The 2010–11 Liga Nacional de Ascenso de Honduras season is the 32nd season of the Liga Nacional de Ascenso de Honduras, the second division of football in Honduras. It is contested by 28 teams split into two zones with two divisions each.

The season is split into two separate competitions, the Apertura and the Clausura.
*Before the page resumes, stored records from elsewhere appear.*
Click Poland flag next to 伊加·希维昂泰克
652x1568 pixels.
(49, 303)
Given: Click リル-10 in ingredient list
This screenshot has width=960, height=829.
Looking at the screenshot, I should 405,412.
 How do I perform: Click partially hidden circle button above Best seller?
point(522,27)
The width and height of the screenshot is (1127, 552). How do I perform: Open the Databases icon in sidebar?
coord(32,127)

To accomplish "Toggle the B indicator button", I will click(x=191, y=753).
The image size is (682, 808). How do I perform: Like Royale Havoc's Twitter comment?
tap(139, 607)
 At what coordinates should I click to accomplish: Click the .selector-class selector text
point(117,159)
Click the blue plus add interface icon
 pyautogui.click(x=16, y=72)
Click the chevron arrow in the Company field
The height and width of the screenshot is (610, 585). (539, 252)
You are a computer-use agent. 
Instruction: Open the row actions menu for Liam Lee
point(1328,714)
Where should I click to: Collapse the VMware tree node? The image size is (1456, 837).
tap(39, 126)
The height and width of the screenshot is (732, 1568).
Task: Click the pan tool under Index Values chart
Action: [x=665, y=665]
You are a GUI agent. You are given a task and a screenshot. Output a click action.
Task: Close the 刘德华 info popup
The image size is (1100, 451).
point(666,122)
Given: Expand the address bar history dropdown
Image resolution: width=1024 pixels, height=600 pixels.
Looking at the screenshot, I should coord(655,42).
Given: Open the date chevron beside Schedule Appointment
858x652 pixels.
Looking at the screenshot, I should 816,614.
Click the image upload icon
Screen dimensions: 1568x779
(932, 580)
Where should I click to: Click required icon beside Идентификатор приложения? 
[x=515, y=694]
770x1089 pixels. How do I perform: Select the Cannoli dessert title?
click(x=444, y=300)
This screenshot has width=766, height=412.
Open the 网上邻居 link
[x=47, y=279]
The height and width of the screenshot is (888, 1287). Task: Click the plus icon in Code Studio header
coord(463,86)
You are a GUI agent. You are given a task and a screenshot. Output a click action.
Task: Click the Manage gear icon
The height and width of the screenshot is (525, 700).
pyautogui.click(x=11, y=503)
After the end of the Clausura, the winners of both competitions will face off against each other in order to determine the team which will earn promotion to the Liga Nacional de Fútbol de Honduras for the 2011–12 season.

==Apertura==

===Final round===

====Quarterfinals====

=====Colinas vs Parrillas One=====
13 November 2010
Parrillas One 3-0 Colinas
----
21 November 2010
Colinas 1-1 Parrillas One
  Colinas: Zamora
  Parrillas One: Ferreira

- Parrillas One advanced 4–1 on aggregated score.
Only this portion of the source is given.